MATERIAL SUPPLIED
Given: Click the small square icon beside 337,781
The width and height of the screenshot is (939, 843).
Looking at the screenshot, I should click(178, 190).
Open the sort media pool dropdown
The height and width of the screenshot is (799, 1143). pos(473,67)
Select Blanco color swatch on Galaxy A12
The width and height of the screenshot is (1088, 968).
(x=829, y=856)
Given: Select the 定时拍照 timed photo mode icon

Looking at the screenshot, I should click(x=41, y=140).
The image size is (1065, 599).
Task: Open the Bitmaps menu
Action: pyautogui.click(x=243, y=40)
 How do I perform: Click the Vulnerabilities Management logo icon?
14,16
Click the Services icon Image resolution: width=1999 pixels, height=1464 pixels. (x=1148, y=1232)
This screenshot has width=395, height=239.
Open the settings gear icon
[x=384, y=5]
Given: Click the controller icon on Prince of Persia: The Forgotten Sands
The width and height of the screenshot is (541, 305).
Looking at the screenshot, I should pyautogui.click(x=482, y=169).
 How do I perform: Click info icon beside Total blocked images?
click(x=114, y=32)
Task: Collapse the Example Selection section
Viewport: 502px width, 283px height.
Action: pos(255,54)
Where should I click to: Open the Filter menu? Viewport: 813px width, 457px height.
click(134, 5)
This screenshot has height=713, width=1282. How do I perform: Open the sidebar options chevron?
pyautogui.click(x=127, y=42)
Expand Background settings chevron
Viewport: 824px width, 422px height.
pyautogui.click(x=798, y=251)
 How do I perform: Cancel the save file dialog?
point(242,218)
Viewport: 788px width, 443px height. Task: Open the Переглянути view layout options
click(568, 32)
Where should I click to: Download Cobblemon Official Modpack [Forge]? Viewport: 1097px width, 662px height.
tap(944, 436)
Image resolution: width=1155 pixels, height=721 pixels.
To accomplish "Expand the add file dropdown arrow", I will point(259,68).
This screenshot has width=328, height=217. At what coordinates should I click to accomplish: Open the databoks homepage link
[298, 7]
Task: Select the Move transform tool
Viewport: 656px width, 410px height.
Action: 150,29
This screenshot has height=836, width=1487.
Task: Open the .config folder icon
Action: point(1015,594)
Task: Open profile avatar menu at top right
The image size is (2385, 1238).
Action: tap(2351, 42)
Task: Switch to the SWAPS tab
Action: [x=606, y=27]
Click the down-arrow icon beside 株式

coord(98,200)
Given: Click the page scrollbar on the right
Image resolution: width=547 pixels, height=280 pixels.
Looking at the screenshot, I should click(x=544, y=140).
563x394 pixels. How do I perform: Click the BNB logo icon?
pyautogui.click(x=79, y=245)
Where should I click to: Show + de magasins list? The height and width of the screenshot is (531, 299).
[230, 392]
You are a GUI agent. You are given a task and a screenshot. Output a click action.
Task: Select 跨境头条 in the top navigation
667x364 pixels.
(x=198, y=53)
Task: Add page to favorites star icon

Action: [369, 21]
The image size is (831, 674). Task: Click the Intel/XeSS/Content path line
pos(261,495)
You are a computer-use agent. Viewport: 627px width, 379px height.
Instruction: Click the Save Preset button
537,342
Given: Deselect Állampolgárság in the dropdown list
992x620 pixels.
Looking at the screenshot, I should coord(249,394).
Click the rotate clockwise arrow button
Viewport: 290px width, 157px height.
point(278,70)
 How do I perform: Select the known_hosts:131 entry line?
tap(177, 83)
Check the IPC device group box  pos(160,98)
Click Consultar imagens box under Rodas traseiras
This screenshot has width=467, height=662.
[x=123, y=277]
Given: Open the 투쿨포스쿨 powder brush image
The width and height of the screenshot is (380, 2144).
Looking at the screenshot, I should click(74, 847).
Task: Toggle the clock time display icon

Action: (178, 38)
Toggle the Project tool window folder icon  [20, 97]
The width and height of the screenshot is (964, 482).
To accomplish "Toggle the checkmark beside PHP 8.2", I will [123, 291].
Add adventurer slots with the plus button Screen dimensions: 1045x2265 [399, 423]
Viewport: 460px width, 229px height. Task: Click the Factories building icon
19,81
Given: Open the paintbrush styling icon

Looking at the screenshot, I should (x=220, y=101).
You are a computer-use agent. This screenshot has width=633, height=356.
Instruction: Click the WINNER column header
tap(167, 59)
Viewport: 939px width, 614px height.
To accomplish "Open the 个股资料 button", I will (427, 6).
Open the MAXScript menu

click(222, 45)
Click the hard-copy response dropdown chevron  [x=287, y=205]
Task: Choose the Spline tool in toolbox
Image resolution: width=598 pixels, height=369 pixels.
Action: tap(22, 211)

EXERCISE DETAILS
Recast every line of the material above as a two-column Markdown table headed Row and Line. Number the rows in order and leave out the blank lines.

SOLUTION TO THE PROBLEM
| Row | Line |
|---|---|
| 1 | Given: Click the small square icon beside 337,781 |
| 2 | The width and height of the screenshot is (939, 843). |
| 3 | Looking at the screenshot, I should click(178, 190). |
| 4 | Open the sort media pool dropdown |
| 5 | The height and width of the screenshot is (799, 1143). pos(473,67) |
| 6 | Select Blanco color swatch on Galaxy A12 |
| 7 | The width and height of the screenshot is (1088, 968). |
| 8 | (x=829, y=856) |
| 9 | Given: Select the 定时拍照 timed photo mode icon |
| 10 | Looking at the screenshot, I should click(x=41, y=140). |
| 11 | The image size is (1065, 599). |
| 12 | Task: Open the Bitmaps menu |
| 13 | Action: pyautogui.click(x=243, y=40) |
| 14 |  How do I perform: Click the Vulnerabilities Management logo icon? |
| 15 | 14,16 |
| 16 | Click the Services icon Image resolution: width=1999 pixels, height=1464 pixels. (x=1148, y=1232) |
| 17 | This screenshot has width=395, height=239. |
| 18 | Open the settings gear icon |
| 19 | [x=384, y=5] |
| 20 | Given: Click the controller icon on Prince of Persia: The Forgotten Sands |
| 21 | The width and height of the screenshot is (541, 305). |
| 22 | Looking at the screenshot, I should pyautogui.click(x=482, y=169). |
| 23 |  How do I perform: Click info icon beside Total blocked images? |
| 24 | click(x=114, y=32) |
| 25 | Task: Collapse the Example Selection section |
| 26 | Viewport: 502px width, 283px height. |
| 27 | Action: pos(255,54) |
| 28 | Where should I click to: Open the Filter menu? Viewport: 813px width, 457px height. |
| 29 | click(134, 5) |
| 30 | This screenshot has height=713, width=1282. How do I perform: Open the sidebar options chevron? |
| 31 | pyautogui.click(x=127, y=42) |
| 32 | Expand Background settings chevron |
| 33 | Viewport: 824px width, 422px height. |
| 34 | pyautogui.click(x=798, y=251) |
| 35 |  How do I perform: Cancel the save file dialog? |
| 36 | point(242,218) |
| 37 | Viewport: 788px width, 443px height. Task: Open the Переглянути view layout options |
| 38 | click(568, 32) |
| 39 | Where should I click to: Download Cobblemon Official Modpack [Forge]? Viewport: 1097px width, 662px height. |
| 40 | tap(944, 436) |
| 41 | Image resolution: width=1155 pixels, height=721 pixels. |
| 42 | To accomplish "Expand the add file dropdown arrow", I will point(259,68). |
| 43 | This screenshot has width=328, height=217. At what coordinates should I click to accomplish: Open the databoks homepage link |
| 44 | [298, 7] |
| 45 | Task: Select the Move transform tool |
| 46 | Viewport: 656px width, 410px height. |
| 47 | Action: 150,29 |
| 48 | This screenshot has height=836, width=1487. |
| 49 | Task: Open the .config folder icon |
| 50 | Action: point(1015,594) |
| 51 | Task: Open profile avatar menu at top right |
| 52 | The image size is (2385, 1238). |
| 53 | Action: tap(2351, 42) |
| 54 | Task: Switch to the SWAPS tab |
| 55 | Action: [x=606, y=27] |
| 56 | Click the down-arrow icon beside 株式 |
| 57 | coord(98,200) |
| 58 | Given: Click the page scrollbar on the right |
| 59 | Image resolution: width=547 pixels, height=280 pixels. |
| 60 | Looking at the screenshot, I should click(x=544, y=140). |
| 61 | 563x394 pixels. How do I perform: Click the BNB logo icon? |
| 62 | pyautogui.click(x=79, y=245) |
| 63 | Where should I click to: Show + de magasins list? The height and width of the screenshot is (531, 299). |
| 64 | [230, 392] |
| 65 | You are a GUI agent. You are given a task and a screenshot. Output a click action. |
| 66 | Task: Select 跨境头条 in the top navigation |
| 67 | 667x364 pixels. |
| 68 | (x=198, y=53) |
| 69 | Task: Add page to favorites star icon |
| 70 | Action: [369, 21] |
| 71 | The image size is (831, 674). Task: Click the Intel/XeSS/Content path line |
| 72 | pos(261,495) |
| 73 | You are a computer-use agent. Viewport: 627px width, 379px height. |
| 74 | Instruction: Click the Save Preset button |
| 75 | 537,342 |
| 76 | Given: Deselect Állampolgárság in the dropdown list |
| 77 | 992x620 pixels. |
| 78 | Looking at the screenshot, I should coord(249,394). |
| 79 | Click the rotate clockwise arrow button |
| 80 | Viewport: 290px width, 157px height. |
| 81 | point(278,70) |
| 82 |  How do I perform: Select the known_hosts:131 entry line? |
| 83 | tap(177, 83) |
| 84 | Check the IPC device group box  pos(160,98) |
| 85 | Click Consultar imagens box under Rodas traseiras |
| 86 | This screenshot has width=467, height=662. |
| 87 | [x=123, y=277] |
| 88 | Given: Open the 투쿨포스쿨 powder brush image |
| 89 | The width and height of the screenshot is (380, 2144). |
| 90 | Looking at the screenshot, I should click(74, 847). |
| 91 | Task: Toggle the clock time display icon |
| 92 | Action: (178, 38) |
| 93 | Toggle the Project tool window folder icon  [20, 97] |
| 94 | The width and height of the screenshot is (964, 482). |
| 95 | To accomplish "Toggle the checkmark beside PHP 8.2", I will [123, 291]. |
| 96 | Add adventurer slots with the plus button Screen dimensions: 1045x2265 [399, 423] |
| 97 | Viewport: 460px width, 229px height. Task: Click the Factories building icon |
| 98 | 19,81 |
| 99 | Given: Open the paintbrush styling icon |
| 100 | Looking at the screenshot, I should (x=220, y=101). |
| 101 | You are a computer-use agent. This screenshot has width=633, height=356. |
| 102 | Instruction: Click the WINNER column header |
| 103 | tap(167, 59) |
| 104 | Viewport: 939px width, 614px height. |
| 105 | To accomplish "Open the 个股资料 button", I will (427, 6). |
| 106 | Open the MAXScript menu |
| 107 | click(222, 45) |
| 108 | Click the hard-copy response dropdown chevron  [x=287, y=205] |
| 109 | Task: Choose the Spline tool in toolbox |
| 110 | Image resolution: width=598 pixels, height=369 pixels. |
| 111 | Action: tap(22, 211) |